After working (internally) with Ion and related tooling, I'd say that I was opposite of fan. Protobuf strength is in good tooling/codegen around it (especially inside of Google), and with Ion you just have "superset of json".
Ion never had nice code wrappers around serialized structures, and most of the time, especially with rich structures it was frustrating experience.
In 2013 I was generating code from SDL definitions which could also be used for data validation during serialization/deserialization. I had plenty of “model” packages which were just SDL definitions, build config, and maybe some unit tests to validate the schema constraints. (Edit: SDL is “schema definition language” which was a schema definition tool written for Ion with definitions in Ion.)
These were used in services and reactors which never touched raw Ion (at least not in any way different from Coral or BSF).
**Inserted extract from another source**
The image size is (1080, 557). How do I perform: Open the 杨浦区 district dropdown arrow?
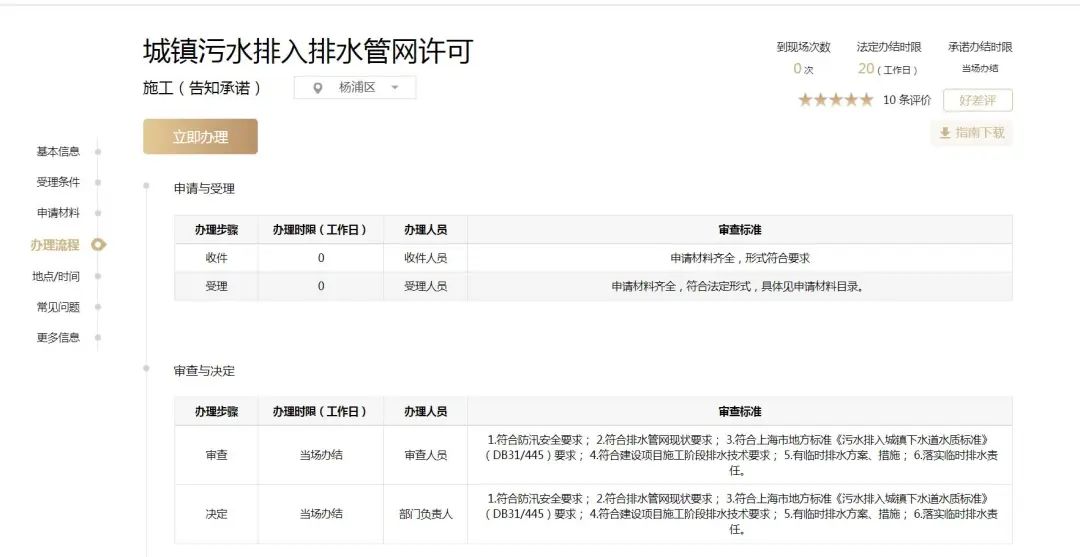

Full disclosure, I spent a lot of my free time working on Ion, both the supported implementations as well as my own. The additional data types are worth it alone, imho. Having to use JSON for most things now I’m frustrated at what is “missing”.
I built the first version of IntelliJ plugin[1] to make working with the reactor stuff easier. Doesn't look like there have been much improvements to it.
Might it be though? Protobuf's tooling seems like a byproduct of the fact that you can't read protobuf and it's strict and type safe enough that you can generate lots of things.
Ion is readable and (seemingly) not very strict about schema. Seems like that would not readily incentivise additional tooling.
if it is an "easy to produce or consume in language X" it does not mean it is canonical - it means that language X has an extension that allows to do so. Is there a place in protobuf spec or documentation mentioning this to be a part of the protocol?
If you're working against a schema that means presumably there is a schema, and that defeats essentially the whole purpose of using a self-describing format like Ion. At that point, use something like protobuf that is schema-ful.
I think that talking about Ion, without talking about PartiQL, is not setting people up with proper context.
PartiQL is AWS's specification for a parser/query language that is compatible with standard SQL, but can query semi-structured or unstructured data (think JSON, Parquet, CSV/TSV etc)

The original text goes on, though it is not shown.